I think that this is, in some ways, a very hard question to answer. Like most 
reasonable size communities, the GNU/Linux community comprises of a number of 
smaller groups. Those groups have varying levels of maturity, varying levels 
of cooperation inside the group, varying levels of cooperation with other 
groups (and the broader community), and widely varying expectations of their 

As an active user of GNU/Linux, you are part of the development process. How 
much a part you are, and the influence that you exert depends on that 
activity. For example, if you file a bug on a bugzilla somewhere, then you 
are contributing. If it is a really high quality bug report (say, full steps 
to reproduce the problem, a backtrace from a non-stripped build, and a patch 
that fixes the problem) then you obviously have more influence than a bug 
report that says "your app crashed! you all sux0r".

The other thing that is really important to understand is that there is no 
management layer for most communities. It isn't a company - it is a bunch of 
people working together. This is why you can't show up on a mailing list and 
say "I'd like to help - where should I start?" - there is no-one in charge to 
direct you.  You need to find your place in the community - how you do that 
depends on your skills, interests, and the time you can put in, and 
(obviously) also the particular community that you are trying to become part 

General things that help:
* understand the environment in which the community exists. For example, the 
kernel developers mostly work by mailing lists, while other communities do 
more stuff by IRC or Instant Messaging type tools. Web forums and Usenet are 
less popular, but still possible.
* first listen (read), then speak (write). You need to work with the 
community, not across it. You need to understand the current situation within 
that group. For example, if the project is in feature freeze, then providing 
a new feature will likely get your work ignored - you'll only end up 
* actions count. If you want to be taken seriously, you can just propose ideas 
and never deliver. 
* remember that it isn't that important - it is just a hobby, so when you stop 
enjoying it, find something else to do (either a different project/group, or 
something that doesn't involve software at all)

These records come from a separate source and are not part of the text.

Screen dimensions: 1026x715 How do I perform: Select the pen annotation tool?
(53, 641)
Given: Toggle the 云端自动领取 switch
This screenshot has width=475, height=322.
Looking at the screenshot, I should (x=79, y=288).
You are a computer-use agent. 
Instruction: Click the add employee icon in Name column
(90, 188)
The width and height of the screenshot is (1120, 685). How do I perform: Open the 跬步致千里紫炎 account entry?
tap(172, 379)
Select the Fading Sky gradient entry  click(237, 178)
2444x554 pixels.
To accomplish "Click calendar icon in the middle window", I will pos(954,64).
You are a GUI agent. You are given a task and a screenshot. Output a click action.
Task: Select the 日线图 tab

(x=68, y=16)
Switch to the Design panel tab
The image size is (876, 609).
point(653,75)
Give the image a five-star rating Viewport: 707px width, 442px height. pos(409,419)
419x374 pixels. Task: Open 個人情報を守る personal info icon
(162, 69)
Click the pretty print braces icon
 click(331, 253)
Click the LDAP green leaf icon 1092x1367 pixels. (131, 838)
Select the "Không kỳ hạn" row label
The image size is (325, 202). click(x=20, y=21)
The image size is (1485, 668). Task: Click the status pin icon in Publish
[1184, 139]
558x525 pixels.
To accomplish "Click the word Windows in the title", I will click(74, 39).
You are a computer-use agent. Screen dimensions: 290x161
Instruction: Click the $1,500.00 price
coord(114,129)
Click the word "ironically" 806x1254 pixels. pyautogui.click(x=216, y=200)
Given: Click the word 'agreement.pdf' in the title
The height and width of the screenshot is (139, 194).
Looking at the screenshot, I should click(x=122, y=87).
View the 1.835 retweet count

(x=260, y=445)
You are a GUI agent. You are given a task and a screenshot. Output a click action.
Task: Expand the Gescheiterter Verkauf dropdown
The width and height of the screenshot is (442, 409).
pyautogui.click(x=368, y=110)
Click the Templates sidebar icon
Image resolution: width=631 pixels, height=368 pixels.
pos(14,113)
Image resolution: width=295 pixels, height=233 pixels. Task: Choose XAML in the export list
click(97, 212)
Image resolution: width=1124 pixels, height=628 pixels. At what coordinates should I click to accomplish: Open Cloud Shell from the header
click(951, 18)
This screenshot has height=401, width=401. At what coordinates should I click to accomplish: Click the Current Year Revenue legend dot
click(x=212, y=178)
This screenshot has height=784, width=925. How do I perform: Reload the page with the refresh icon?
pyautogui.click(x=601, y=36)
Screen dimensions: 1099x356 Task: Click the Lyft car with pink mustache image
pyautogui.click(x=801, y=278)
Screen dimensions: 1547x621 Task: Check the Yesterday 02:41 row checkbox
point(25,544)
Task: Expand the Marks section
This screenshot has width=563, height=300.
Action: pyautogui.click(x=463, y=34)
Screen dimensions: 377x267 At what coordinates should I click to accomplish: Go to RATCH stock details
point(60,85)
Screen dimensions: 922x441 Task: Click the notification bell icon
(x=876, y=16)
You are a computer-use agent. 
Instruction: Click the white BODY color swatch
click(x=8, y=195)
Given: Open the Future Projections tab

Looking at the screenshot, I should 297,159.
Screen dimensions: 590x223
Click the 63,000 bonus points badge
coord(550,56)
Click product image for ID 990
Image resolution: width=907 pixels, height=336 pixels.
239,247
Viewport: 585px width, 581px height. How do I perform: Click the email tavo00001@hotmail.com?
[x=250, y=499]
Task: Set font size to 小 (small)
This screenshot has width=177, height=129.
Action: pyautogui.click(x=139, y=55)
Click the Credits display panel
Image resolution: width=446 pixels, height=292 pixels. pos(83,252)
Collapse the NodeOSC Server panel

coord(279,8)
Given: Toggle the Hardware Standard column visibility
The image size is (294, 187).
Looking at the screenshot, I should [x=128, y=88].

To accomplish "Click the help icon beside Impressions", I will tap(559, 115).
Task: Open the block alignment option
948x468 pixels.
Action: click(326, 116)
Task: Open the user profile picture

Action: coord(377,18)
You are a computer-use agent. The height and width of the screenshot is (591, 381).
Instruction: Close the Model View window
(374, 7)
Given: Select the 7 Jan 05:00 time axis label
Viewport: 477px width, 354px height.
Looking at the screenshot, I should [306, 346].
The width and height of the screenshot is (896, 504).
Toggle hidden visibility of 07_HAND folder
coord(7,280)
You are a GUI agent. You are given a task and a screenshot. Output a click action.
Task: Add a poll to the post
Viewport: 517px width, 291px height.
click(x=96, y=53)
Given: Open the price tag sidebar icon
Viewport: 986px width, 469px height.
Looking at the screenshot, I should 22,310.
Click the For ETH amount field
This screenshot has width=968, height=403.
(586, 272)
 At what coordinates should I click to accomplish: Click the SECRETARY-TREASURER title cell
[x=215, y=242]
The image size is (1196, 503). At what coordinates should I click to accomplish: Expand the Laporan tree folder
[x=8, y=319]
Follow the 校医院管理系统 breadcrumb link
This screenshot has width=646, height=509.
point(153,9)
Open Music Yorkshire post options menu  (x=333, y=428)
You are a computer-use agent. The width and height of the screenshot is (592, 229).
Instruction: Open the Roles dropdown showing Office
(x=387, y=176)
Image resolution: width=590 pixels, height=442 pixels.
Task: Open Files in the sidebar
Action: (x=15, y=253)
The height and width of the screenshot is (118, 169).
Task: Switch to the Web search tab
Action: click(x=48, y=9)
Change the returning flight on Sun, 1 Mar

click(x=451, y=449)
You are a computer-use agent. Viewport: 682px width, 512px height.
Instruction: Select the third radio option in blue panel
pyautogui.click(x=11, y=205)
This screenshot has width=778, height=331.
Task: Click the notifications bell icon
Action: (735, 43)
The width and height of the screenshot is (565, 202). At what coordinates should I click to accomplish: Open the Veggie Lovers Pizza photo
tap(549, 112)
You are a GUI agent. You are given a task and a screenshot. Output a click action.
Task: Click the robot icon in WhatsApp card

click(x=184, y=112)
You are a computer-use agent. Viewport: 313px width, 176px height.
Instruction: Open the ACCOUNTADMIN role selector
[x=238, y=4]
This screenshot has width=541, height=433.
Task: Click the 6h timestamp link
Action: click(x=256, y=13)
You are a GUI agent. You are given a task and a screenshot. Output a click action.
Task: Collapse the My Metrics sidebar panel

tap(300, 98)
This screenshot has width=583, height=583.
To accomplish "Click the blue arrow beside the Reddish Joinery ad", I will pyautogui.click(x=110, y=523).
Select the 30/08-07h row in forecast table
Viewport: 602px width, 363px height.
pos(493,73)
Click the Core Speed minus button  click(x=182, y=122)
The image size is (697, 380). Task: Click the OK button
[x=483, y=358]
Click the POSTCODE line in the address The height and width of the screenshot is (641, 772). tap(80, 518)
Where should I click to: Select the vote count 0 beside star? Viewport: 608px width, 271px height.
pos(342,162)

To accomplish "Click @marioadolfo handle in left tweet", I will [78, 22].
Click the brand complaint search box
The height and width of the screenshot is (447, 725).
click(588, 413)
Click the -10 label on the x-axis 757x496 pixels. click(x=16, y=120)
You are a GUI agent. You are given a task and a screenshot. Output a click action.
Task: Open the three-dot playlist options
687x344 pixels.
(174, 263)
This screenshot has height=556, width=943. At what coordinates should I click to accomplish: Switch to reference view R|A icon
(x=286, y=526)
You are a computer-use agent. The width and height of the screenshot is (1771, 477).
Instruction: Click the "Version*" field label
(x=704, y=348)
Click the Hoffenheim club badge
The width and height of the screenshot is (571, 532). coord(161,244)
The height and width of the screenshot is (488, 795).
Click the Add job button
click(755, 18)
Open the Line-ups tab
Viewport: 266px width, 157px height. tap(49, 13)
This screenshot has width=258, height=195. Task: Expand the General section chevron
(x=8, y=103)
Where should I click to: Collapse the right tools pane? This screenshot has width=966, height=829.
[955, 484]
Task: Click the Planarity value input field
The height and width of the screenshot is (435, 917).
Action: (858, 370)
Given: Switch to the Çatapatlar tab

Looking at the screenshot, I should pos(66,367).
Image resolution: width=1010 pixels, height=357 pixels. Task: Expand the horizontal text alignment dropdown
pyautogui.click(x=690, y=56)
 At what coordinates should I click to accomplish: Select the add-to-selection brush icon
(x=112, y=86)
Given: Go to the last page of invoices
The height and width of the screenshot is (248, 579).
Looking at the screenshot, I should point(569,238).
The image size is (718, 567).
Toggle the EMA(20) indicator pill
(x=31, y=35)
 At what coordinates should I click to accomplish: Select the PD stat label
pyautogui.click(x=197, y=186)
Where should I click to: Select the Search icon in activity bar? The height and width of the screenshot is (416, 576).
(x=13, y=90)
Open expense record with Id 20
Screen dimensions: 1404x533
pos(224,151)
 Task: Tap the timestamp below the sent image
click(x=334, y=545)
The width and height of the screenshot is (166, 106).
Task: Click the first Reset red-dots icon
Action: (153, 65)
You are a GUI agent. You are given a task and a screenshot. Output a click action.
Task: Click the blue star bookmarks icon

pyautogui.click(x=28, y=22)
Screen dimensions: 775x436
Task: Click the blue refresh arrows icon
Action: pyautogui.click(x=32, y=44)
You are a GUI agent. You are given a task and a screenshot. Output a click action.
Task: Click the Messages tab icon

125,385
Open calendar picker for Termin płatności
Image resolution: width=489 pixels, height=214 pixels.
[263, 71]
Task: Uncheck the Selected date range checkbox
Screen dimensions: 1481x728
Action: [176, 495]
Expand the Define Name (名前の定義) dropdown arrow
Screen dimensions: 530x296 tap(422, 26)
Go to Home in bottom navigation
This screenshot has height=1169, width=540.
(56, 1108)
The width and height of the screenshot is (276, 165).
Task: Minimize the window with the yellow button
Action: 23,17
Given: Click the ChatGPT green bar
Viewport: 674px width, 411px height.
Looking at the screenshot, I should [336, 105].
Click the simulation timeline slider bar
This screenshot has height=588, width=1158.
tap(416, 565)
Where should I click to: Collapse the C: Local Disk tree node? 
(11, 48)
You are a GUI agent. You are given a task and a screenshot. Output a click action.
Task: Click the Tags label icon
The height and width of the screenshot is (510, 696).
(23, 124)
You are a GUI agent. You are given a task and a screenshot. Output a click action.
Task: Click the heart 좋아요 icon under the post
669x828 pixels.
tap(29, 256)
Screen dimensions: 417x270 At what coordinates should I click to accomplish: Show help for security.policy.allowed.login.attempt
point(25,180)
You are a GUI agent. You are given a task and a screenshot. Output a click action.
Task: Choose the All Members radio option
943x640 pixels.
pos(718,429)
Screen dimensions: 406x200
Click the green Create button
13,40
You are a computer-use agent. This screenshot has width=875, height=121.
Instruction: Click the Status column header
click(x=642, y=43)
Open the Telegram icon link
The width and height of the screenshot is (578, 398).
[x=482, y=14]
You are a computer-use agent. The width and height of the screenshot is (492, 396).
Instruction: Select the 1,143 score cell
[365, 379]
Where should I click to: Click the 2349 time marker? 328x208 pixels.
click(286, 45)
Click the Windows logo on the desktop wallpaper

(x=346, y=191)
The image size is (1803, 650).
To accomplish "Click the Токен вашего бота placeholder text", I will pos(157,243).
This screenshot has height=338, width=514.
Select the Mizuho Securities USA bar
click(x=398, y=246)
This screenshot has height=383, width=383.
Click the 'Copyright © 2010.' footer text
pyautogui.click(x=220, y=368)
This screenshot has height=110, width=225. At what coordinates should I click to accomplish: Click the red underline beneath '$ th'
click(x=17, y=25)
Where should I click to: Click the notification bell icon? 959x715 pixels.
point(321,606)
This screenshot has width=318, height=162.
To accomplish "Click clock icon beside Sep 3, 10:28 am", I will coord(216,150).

A specific example. Since you mentioned graphics and documentation, then  
might be interested in KDE (perhaps you already use it?). KDE's artwork is 
mostly coordinated on a mailing list (see 
http://www.kde.org/mailinglists/#development), with some work on IRC 
(#kde-artists) and a couple of websites (http://www.kde-look.org and 
http://www.kde-artists.org).  Similarly, documentation uses a mailing list 
(kde-doc-english) and a little bit of IRC (#kde-docs).
If you need an idea of what to work on, then it usually works best if you work 
on something that annoys you (eg there is no documentation for your favourite 
application, so you write it). If nothing comes to mind, you can often get 
some ideas from the bug tracker (eg http://bugs.kde.org). Some project keep 
simpler tasks for new-comers - in KDE they're called "Junior Jobs" or JJ, and 
the bug tracker has a special search just for those.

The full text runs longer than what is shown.